Por Julio Pernús, prensa IPL
“El liderazgo ignaciano no es sólo gestión, sino derroche de vida interior volcada sobre la realidad, algo que tiene su capacidad de convencer y arrastrar”. Con esa frase del jesuita José María Guibert, deseo iniciar este diálogo para compartir algunas de las características principales que propone la Compañía de Jesús para convertir a una persona en un buen líder.
Durante una clase de la materia de humanidades que imparto en una universidad jesuita de República Dominicana, le pregunté a los alumnos sobre algunos líderes mundiales que por su modo de proceder les habrían llamado la atención. Varios hicieron referencia a cantantes, políticos, empresarios, pero el punto común era que no surgía entre ellos la mención al nombre de Ignacio de Loyola. Sé que al nacido en Azpetia en 1491 tampoco le incomodaría que olvidaran su legado, pero con este artículo me he propuesto mostrar que los conocimientos del fundador de los jesuitas pueden ser muy útiles para cualquier líder mundial, aún en pleno siglo xxi.
Con más de quinientos años de peregrinar, la espiritualidad ignaciana nos muestra que un buen líder necesita poseer un profundo conocimiento interior y la gran herramienta que propone Ignacio para lograr ese deseo es la oración. Ella nos trasladará a un lugar privilegiado para el cultivo de nuestro ser, siguiendo como paradigma la persona de Jesús. La propuesta es que nos dejemos mirar por Él de modo que su presencia nos revele nuestra verdad más profunda.
Cinco características de un buen líder ignaciano son: ser una persona agradecida, con deseos de amar más y mejor, generosa y gratuitamente; lúcida y cuidadosa de su libertad interior, buscando liberarse de miedos, apegos o imagen; libre de fundamentalismo y maniqueísmo, capaz de trabajar con mediaciones concretas que van más allá del angelismo y de las evasiones; protagonista y responsable, pero que se deja acompañar personal y grupalmente; humilde, que busca confirmaciones y que acepta que se puede equivocar, sin creerse infalible.

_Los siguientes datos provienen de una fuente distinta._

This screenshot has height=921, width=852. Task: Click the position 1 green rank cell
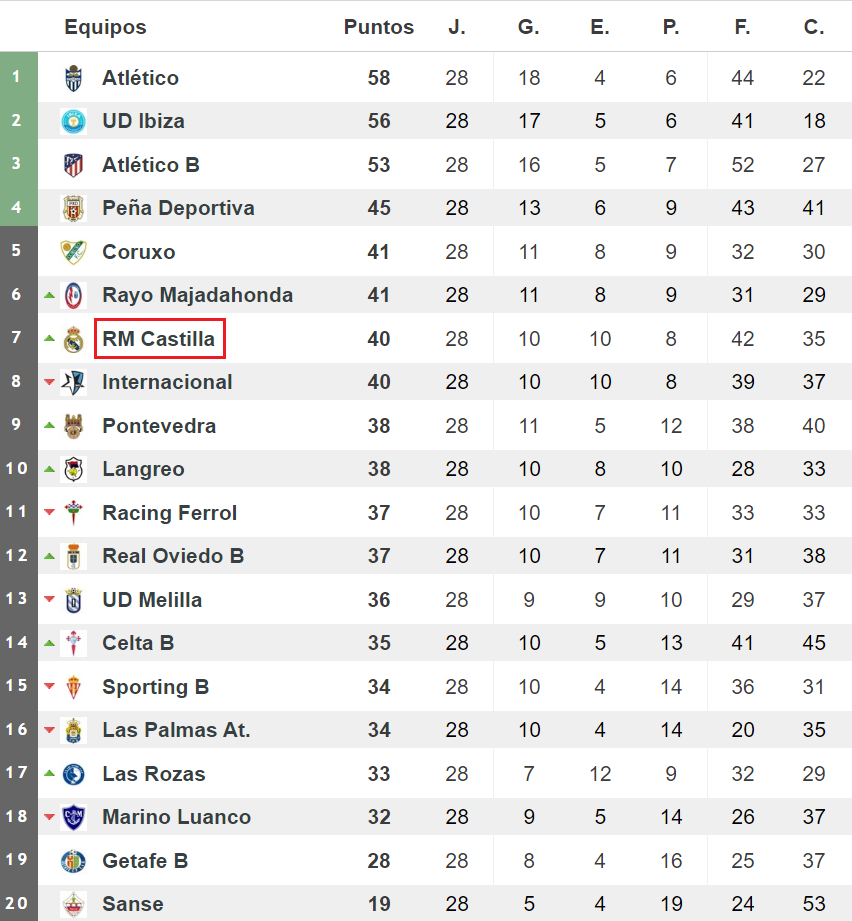click(19, 76)
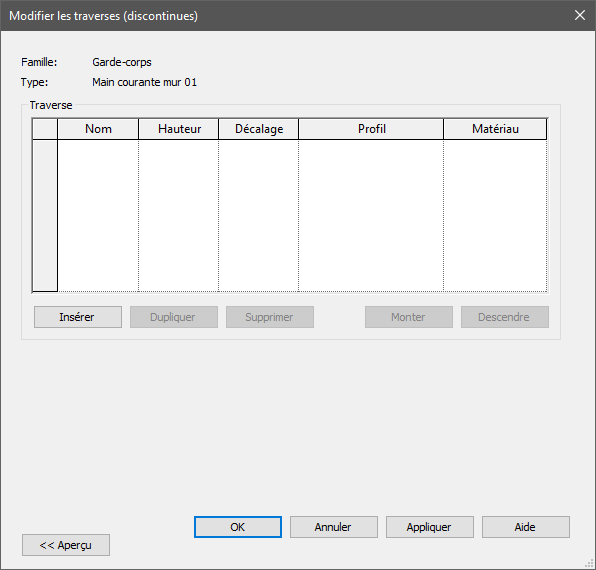Click the resize grip at dialog corner
Image resolution: width=596 pixels, height=570 pixels.
point(590,564)
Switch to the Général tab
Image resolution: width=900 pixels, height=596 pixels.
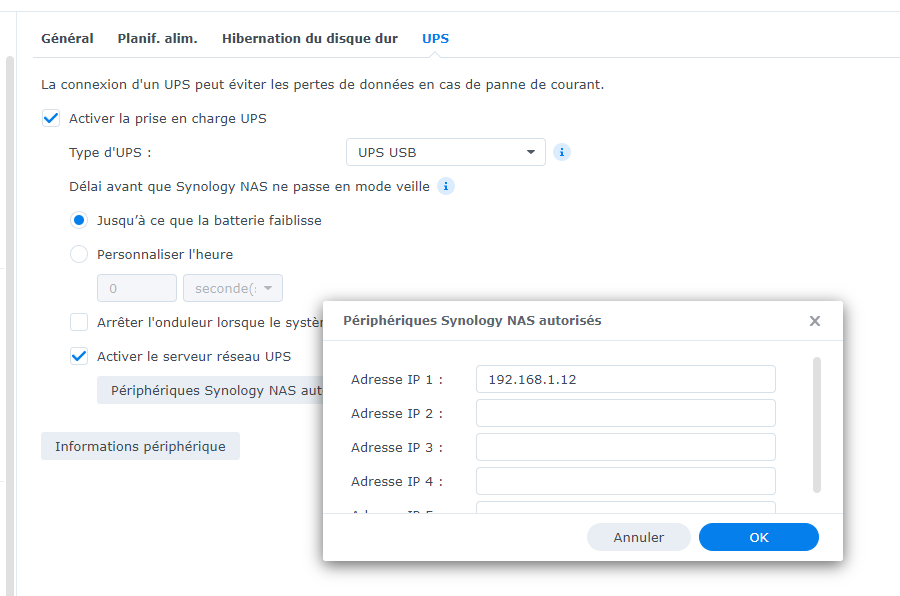[x=67, y=38]
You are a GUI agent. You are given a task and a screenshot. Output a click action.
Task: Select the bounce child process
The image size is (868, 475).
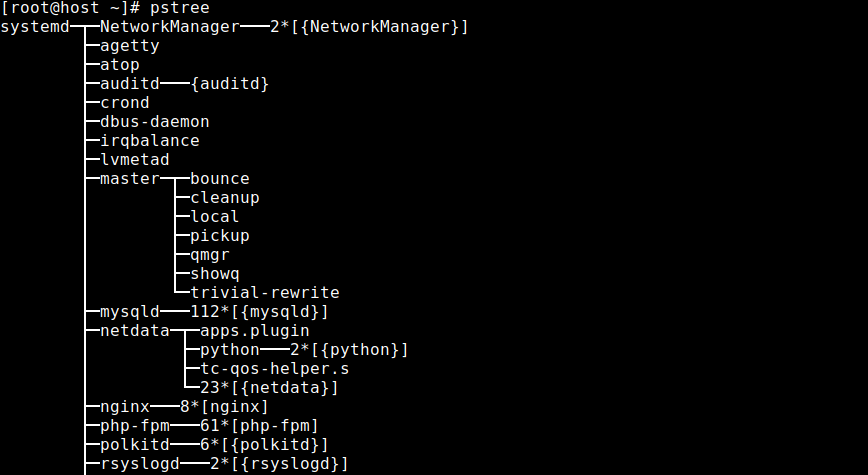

Elemento importante del liderazgo ignaciano es el amor. Ese amor que se va colando en las historias, en los acontecimientos y en las personas, que busca huecos donde seguir creando, engendrando vida. Un buen líder ignaciano genera espacios diversos en los que surge la esperanza y donde el sufrimiento no derrota; lugares en los que las personas se mantienen con dignidad, aún en situaciones de injusticia.
En un buen líder ignaciano debe prevalecer la indiferencia, que para el carisma jesuítico es una invitación continua a ser libre de los apegos del corazón y de las amenazas exteriores, para servir sólo a Dios y a su causa. San Ignacio tiene una expresión que se considera la regla de oro de la vida interior jesuita: “salir del propio amor, querer e interés, como clave del crecimiento personal y de la búsqueda del sentido de la vida”. Salir de sí mismo es la clave que la espiritualidad ignaciana propone para el desarrollo personal. Desde ese desapego será más edificante la búsqueda del sentido de la vida y también la base para poder acompañar a otros y liderar.
Humberto Maturana, biólogo chileno que fue candidato al premio nobel y que escribió sobre la biología del conocimiento, entre otras cosas, afirmó que “el amor es la única emoción que aumenta la inteligencia. El amor nos hace relacionarnos con los demás. Hacer lo que amas y amar lo que haces es el ideal”. La palabra líder proviene de un término de raíz indoeuropea que quiere decir salir, avanzar, ir hacia adelante. La espiritualidad ignaciana nos invita a ser los capitanes de nuestro destino, ejercitando de forma continua nuestra espiritualidad con oración y poniendo en manos de Dios nuestras ansias de transformar la realidad.